▶ [Problem description] Only lines holding "axis" are needed; copy each of them from the data below.

|---|

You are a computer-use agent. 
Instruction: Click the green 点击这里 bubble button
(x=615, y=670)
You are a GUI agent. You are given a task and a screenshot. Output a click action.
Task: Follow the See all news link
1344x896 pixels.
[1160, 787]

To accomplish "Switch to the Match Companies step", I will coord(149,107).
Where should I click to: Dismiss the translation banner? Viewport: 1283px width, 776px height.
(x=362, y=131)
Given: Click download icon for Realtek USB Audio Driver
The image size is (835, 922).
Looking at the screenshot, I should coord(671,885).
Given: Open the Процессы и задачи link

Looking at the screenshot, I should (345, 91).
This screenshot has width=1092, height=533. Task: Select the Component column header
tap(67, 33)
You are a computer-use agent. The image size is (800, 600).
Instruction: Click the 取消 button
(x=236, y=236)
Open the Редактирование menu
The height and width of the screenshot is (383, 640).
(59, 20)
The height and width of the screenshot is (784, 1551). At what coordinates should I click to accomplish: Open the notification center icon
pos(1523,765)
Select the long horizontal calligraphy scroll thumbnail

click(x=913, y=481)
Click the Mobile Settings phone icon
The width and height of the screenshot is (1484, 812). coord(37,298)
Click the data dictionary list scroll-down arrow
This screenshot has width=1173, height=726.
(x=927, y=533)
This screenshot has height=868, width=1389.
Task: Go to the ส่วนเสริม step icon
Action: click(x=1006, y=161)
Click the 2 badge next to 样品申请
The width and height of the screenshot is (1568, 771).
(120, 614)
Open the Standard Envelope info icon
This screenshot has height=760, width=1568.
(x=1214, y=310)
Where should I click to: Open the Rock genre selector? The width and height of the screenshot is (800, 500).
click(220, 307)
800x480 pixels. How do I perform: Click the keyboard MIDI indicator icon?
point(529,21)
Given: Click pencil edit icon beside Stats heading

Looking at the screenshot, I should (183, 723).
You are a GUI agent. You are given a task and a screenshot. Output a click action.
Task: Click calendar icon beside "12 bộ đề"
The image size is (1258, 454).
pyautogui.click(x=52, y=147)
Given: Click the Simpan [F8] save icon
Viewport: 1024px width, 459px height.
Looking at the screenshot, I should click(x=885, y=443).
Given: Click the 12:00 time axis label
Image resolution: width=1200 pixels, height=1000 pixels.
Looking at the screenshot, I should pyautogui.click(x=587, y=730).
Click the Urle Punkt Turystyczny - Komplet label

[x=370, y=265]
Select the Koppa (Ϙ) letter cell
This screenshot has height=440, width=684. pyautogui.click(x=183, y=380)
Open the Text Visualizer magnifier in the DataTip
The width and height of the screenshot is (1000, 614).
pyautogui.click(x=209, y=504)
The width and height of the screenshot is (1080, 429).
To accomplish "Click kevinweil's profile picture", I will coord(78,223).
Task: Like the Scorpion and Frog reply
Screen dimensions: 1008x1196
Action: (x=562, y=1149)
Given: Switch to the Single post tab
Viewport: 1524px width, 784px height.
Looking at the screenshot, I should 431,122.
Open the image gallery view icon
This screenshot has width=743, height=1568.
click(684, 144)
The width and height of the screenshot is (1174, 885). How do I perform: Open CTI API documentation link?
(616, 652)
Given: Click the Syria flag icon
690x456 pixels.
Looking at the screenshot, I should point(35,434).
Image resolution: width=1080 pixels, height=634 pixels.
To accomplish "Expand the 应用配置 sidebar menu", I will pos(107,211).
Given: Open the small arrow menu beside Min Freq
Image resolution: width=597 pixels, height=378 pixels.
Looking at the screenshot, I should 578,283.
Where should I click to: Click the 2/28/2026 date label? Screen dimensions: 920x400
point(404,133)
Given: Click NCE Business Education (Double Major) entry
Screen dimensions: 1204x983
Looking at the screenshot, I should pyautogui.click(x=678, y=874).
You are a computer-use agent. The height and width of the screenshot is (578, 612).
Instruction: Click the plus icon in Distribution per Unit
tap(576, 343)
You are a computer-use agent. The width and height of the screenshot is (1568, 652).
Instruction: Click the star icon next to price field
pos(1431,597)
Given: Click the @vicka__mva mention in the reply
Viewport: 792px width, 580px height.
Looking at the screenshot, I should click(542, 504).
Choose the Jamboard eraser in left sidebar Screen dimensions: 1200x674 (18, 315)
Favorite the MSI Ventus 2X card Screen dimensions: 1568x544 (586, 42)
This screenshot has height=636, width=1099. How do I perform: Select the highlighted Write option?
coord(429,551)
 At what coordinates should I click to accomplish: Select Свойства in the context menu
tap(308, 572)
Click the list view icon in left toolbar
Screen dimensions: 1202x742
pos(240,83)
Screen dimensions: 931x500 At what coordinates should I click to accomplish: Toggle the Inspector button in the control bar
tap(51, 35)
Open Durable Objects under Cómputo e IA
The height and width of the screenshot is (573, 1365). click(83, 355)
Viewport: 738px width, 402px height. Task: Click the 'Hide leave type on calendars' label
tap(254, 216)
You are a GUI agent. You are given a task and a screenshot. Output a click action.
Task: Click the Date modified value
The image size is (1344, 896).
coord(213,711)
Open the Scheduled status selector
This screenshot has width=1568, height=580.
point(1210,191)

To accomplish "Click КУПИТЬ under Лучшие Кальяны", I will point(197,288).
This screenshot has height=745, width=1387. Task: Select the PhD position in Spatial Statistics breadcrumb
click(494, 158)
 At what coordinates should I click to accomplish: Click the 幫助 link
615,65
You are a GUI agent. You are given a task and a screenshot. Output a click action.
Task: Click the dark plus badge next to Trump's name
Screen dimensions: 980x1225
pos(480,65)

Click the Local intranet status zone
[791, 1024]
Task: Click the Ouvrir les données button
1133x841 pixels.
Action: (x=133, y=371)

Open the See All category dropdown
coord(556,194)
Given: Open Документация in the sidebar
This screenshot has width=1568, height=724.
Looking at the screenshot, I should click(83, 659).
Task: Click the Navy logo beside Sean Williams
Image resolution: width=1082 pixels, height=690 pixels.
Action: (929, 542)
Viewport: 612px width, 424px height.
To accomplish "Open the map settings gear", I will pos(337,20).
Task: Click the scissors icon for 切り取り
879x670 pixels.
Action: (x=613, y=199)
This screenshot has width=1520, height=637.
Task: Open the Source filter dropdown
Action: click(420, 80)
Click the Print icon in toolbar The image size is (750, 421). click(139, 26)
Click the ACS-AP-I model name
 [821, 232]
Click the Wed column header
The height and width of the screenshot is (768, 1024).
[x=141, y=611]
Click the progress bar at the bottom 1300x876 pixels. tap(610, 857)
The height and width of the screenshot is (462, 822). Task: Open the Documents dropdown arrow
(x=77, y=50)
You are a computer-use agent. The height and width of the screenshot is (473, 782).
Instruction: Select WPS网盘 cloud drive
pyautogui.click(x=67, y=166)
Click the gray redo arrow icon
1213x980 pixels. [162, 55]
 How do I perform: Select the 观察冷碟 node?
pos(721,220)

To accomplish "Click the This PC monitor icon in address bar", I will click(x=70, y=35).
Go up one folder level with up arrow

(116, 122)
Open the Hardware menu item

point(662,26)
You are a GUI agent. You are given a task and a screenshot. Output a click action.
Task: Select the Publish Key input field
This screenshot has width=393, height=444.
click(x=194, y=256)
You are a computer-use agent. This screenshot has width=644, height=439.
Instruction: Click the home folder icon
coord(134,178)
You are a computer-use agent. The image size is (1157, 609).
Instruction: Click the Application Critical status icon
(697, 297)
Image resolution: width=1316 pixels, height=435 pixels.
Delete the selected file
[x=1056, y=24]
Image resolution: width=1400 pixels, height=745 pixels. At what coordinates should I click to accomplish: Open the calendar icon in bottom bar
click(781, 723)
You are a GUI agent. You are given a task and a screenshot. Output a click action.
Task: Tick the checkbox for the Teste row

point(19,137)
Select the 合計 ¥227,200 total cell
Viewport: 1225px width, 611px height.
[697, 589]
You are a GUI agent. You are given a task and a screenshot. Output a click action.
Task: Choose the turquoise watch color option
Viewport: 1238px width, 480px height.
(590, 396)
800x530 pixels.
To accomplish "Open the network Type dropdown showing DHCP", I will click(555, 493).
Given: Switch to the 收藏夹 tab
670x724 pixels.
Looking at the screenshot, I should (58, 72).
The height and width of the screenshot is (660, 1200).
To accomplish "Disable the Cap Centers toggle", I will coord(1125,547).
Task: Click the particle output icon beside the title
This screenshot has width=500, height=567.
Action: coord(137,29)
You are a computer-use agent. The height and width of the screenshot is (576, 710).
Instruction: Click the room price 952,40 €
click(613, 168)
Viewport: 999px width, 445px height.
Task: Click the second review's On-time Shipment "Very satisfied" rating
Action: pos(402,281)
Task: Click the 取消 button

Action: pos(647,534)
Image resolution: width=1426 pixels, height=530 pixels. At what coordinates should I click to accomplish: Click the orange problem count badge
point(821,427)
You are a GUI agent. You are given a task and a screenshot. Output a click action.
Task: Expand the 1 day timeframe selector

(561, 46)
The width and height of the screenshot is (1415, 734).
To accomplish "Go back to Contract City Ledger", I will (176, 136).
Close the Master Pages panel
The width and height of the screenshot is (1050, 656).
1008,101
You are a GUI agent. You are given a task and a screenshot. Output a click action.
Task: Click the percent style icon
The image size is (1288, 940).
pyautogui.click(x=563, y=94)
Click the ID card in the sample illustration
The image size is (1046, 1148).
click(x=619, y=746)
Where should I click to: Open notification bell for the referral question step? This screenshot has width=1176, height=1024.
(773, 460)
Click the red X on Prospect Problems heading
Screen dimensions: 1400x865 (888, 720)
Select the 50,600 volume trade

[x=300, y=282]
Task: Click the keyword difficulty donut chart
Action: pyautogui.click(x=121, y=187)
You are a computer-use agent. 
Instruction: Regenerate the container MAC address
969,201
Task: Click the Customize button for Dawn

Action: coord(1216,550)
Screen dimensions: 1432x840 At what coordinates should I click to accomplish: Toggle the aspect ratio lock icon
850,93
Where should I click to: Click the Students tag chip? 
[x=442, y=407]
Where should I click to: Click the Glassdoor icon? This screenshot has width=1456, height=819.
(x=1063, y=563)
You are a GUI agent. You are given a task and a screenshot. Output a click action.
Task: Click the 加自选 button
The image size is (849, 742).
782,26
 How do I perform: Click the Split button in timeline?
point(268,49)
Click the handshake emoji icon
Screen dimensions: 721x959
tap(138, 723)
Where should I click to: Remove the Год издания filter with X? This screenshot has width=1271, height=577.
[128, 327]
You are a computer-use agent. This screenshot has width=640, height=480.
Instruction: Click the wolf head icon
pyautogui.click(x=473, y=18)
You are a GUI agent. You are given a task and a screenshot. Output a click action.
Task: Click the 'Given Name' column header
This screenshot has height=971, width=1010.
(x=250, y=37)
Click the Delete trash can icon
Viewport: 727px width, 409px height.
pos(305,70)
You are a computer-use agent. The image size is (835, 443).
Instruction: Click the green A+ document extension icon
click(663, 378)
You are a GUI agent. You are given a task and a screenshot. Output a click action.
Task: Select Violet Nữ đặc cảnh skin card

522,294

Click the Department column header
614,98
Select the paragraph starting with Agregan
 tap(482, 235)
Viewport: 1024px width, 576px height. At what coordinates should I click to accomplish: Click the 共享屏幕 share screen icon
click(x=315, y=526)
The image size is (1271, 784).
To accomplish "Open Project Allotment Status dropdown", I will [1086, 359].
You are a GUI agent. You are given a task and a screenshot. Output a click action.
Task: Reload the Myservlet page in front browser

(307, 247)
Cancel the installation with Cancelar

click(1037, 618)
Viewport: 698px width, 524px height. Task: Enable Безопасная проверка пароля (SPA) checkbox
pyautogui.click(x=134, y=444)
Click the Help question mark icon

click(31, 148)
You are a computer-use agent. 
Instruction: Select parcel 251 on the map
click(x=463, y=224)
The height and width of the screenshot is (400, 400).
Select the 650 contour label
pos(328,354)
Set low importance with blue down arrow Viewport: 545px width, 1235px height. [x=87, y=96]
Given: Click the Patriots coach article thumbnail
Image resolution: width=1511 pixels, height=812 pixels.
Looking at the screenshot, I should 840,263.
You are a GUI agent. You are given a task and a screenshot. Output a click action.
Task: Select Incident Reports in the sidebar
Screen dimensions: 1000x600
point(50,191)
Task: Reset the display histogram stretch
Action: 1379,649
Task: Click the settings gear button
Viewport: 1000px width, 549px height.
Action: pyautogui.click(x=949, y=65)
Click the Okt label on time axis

|---|

▶ [Exercise answer]
Given: Click the 12:00 time axis label
Click the Okt label on time axis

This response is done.